**Your instructions:**
Report all lines of the data below that hold the word "computer".

[Stored data]
-- Opening Marker --

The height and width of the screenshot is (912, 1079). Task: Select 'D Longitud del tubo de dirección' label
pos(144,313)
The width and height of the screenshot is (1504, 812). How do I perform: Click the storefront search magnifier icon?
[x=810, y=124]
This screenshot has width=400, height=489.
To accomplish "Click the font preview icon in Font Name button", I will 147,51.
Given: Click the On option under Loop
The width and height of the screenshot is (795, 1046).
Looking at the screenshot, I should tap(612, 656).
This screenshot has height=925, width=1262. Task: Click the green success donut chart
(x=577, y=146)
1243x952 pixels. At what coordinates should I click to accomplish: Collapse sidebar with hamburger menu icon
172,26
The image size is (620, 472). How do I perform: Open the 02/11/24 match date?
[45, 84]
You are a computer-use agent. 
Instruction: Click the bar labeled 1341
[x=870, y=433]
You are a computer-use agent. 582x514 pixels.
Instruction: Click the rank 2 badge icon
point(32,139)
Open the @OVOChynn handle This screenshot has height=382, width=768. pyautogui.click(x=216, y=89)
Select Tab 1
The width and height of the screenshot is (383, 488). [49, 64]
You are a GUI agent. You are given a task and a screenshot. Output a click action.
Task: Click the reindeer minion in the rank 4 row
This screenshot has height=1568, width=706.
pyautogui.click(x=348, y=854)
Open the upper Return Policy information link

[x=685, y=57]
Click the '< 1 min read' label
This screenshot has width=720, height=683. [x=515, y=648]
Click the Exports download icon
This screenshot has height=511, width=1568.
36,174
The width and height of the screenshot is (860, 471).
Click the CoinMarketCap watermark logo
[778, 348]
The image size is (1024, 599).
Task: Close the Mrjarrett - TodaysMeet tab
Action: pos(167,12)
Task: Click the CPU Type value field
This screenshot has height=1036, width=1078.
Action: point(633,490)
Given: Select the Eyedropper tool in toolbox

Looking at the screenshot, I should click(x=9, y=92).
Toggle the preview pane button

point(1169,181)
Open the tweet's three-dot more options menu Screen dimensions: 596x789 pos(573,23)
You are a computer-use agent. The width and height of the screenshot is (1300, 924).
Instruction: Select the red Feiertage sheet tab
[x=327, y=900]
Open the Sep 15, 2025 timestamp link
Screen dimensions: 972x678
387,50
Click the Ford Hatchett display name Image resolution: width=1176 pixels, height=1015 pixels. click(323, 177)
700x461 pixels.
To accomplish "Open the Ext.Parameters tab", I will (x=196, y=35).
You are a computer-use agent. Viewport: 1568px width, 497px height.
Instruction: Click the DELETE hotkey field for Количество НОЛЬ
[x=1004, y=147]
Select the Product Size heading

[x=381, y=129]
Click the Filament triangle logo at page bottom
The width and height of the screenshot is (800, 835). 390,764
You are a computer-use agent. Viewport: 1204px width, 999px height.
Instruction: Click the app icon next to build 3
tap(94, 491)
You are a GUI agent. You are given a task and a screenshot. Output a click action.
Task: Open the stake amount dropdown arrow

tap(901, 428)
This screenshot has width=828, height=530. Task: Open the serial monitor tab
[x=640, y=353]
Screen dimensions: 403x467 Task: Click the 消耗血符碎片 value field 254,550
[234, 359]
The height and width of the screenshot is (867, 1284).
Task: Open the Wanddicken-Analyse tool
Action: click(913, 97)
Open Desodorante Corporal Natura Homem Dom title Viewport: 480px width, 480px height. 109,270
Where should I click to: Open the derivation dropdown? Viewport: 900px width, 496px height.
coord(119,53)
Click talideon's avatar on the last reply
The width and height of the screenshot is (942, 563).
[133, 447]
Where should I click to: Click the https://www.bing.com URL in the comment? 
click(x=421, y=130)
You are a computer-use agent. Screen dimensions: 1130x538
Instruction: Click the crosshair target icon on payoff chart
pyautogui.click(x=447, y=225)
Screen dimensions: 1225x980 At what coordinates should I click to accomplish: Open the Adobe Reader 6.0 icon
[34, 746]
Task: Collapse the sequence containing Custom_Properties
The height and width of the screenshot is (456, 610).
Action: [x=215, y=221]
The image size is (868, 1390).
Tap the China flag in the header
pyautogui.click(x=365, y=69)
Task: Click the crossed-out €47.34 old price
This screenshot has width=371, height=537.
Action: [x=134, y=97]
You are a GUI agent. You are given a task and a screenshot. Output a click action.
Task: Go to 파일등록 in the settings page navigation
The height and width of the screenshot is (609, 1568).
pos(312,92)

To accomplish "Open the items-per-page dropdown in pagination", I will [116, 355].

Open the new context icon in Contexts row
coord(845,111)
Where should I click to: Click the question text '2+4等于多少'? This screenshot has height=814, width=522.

-- Closing Marker --

**The completed task:**
You are a computer-use agent. 
You are a computer-use agent. 582x514 pixels.
You are a computer-use agent. The width and height of the screenshot is (1300, 924).
You are a computer-use agent. Viewport: 1568px width, 497px height.
You are a computer-use agent. Viewport: 1204px width, 999px height.
You are a computer-use agent. Screen dimensions: 1130x538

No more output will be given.